HOW TO COMPLETE THIS TASK:
Count the lines in the data below that have "agent" in them, and reply with only that number.

- - -

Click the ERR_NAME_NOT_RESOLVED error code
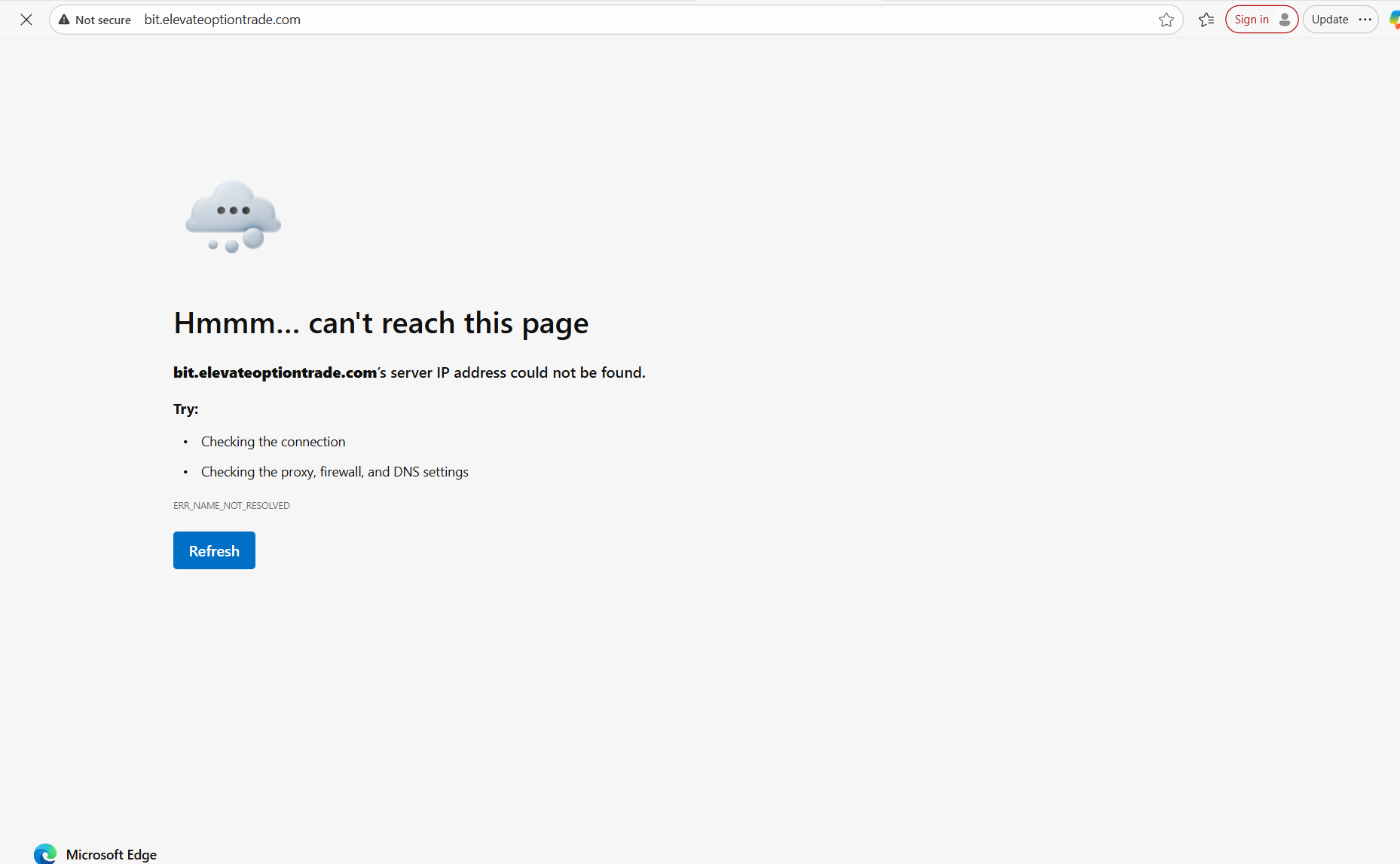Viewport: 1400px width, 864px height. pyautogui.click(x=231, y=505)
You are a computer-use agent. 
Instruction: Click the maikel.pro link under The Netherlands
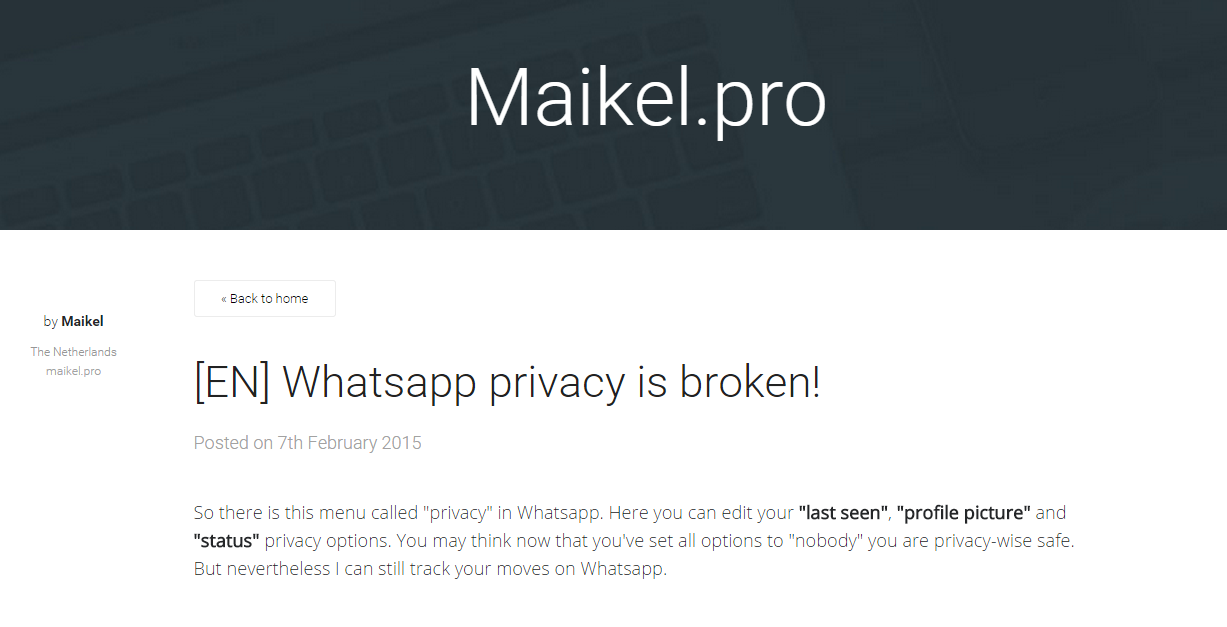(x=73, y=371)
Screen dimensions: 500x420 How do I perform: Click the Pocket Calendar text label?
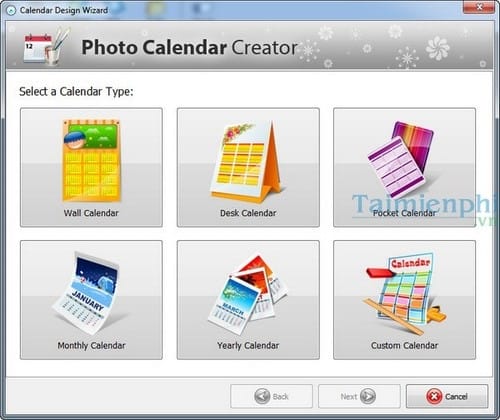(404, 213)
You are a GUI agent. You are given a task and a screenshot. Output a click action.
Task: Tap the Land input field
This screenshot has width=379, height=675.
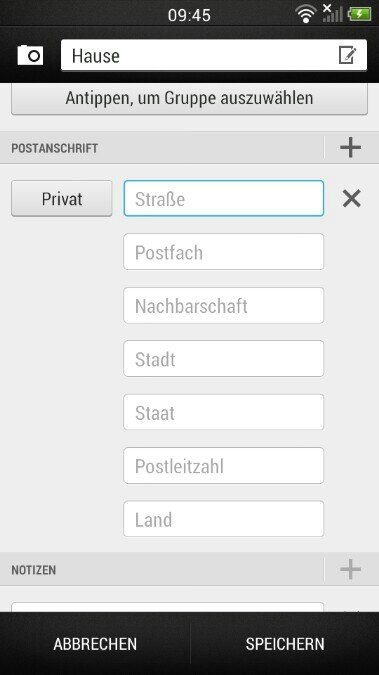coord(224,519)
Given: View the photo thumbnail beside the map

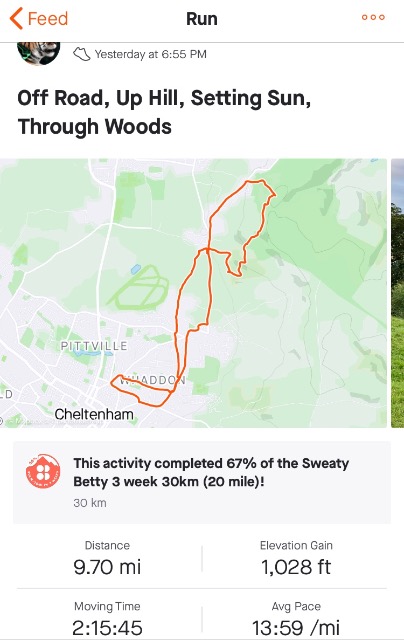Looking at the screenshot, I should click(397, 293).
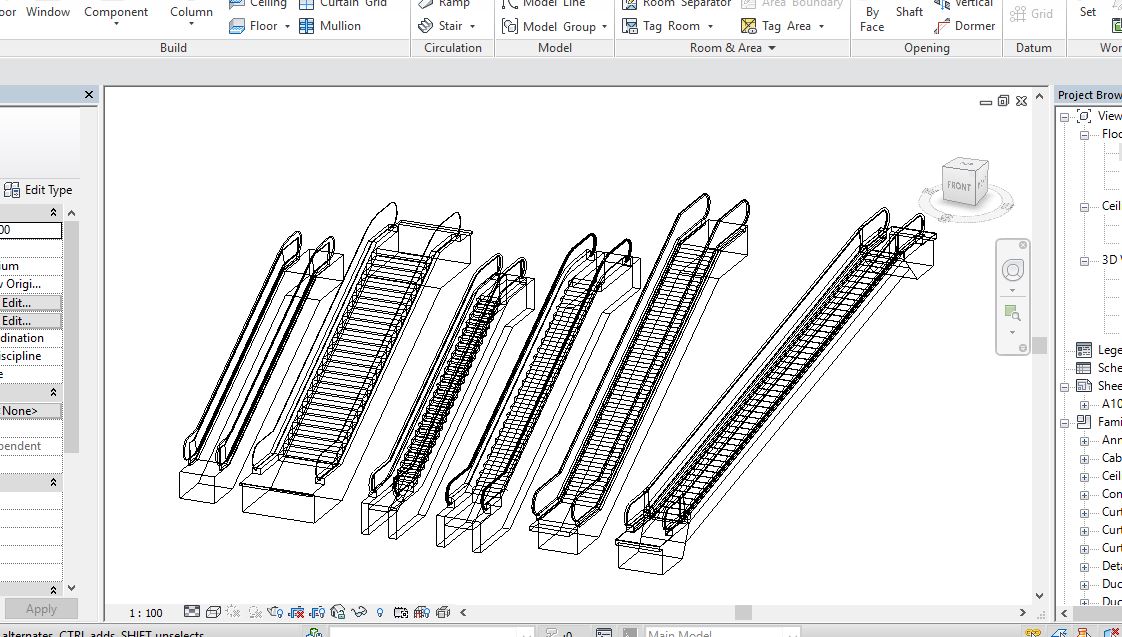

- - -

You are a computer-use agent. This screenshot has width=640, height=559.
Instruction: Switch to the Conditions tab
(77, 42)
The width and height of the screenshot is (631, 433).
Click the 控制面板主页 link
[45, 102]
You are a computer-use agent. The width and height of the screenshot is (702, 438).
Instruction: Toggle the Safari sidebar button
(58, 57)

- - -

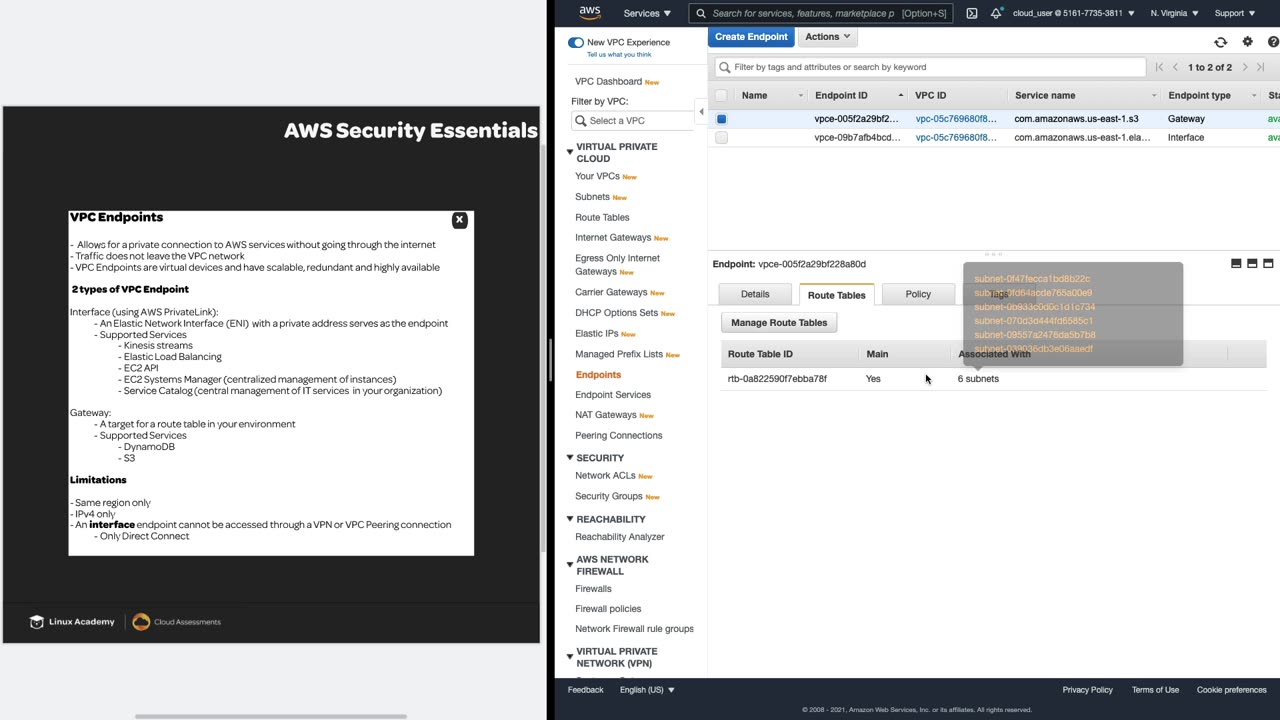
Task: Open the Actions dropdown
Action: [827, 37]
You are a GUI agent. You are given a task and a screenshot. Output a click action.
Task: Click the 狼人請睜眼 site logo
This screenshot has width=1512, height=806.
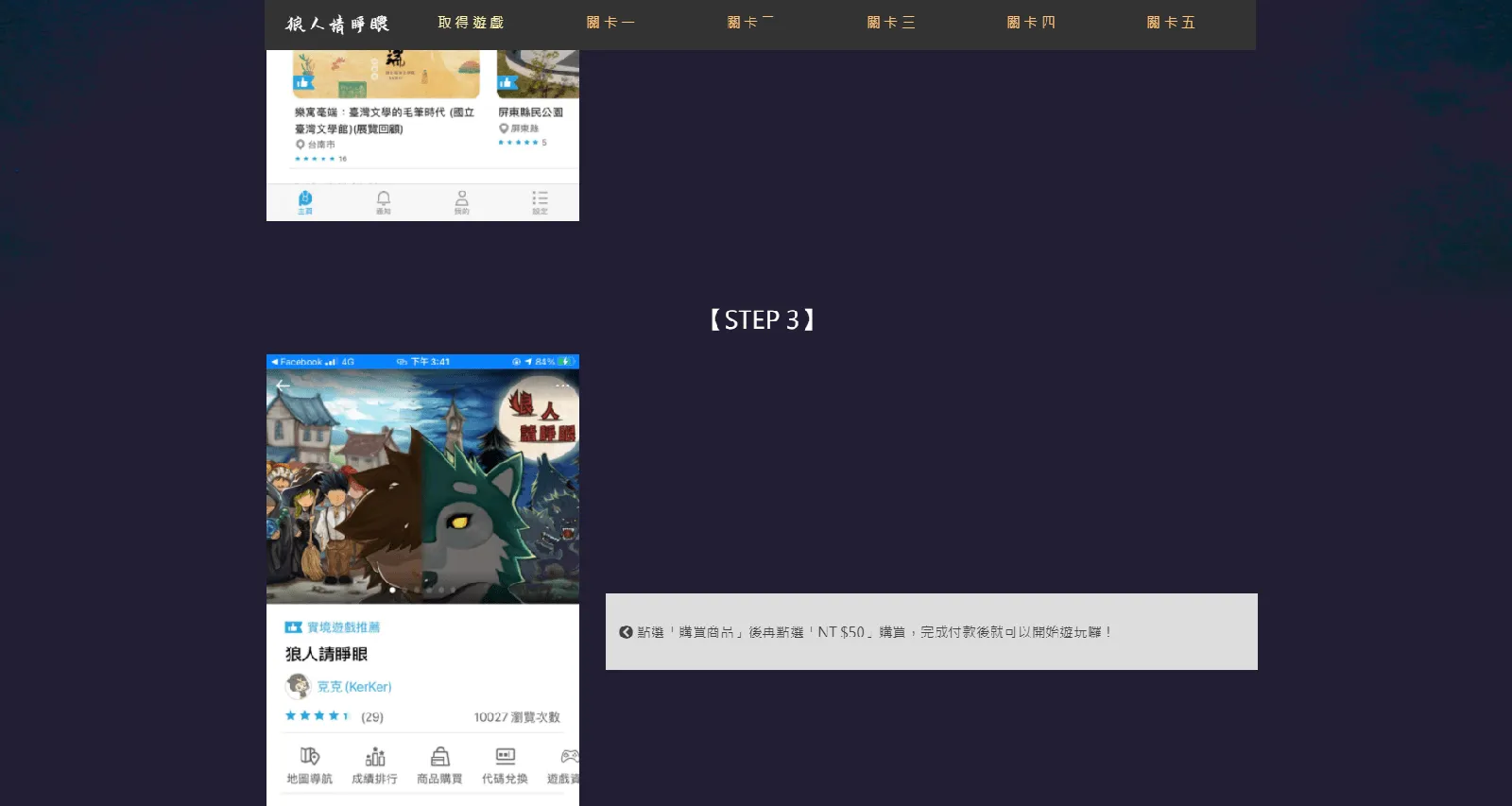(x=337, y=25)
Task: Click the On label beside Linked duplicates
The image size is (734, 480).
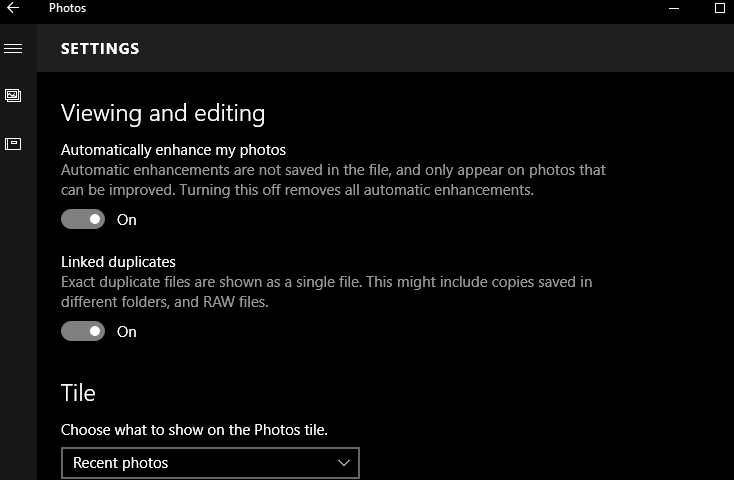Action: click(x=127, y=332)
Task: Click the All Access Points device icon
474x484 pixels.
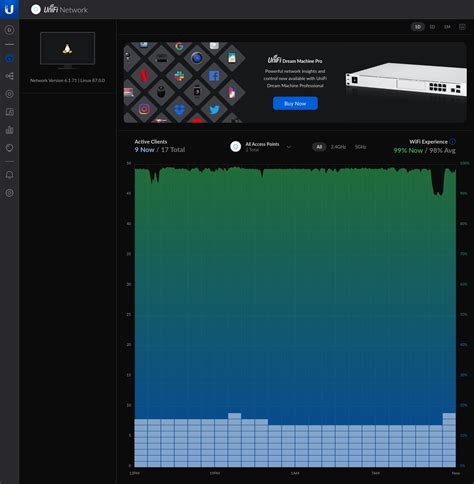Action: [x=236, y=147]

- - -

EXERCISE OUTPUT:
5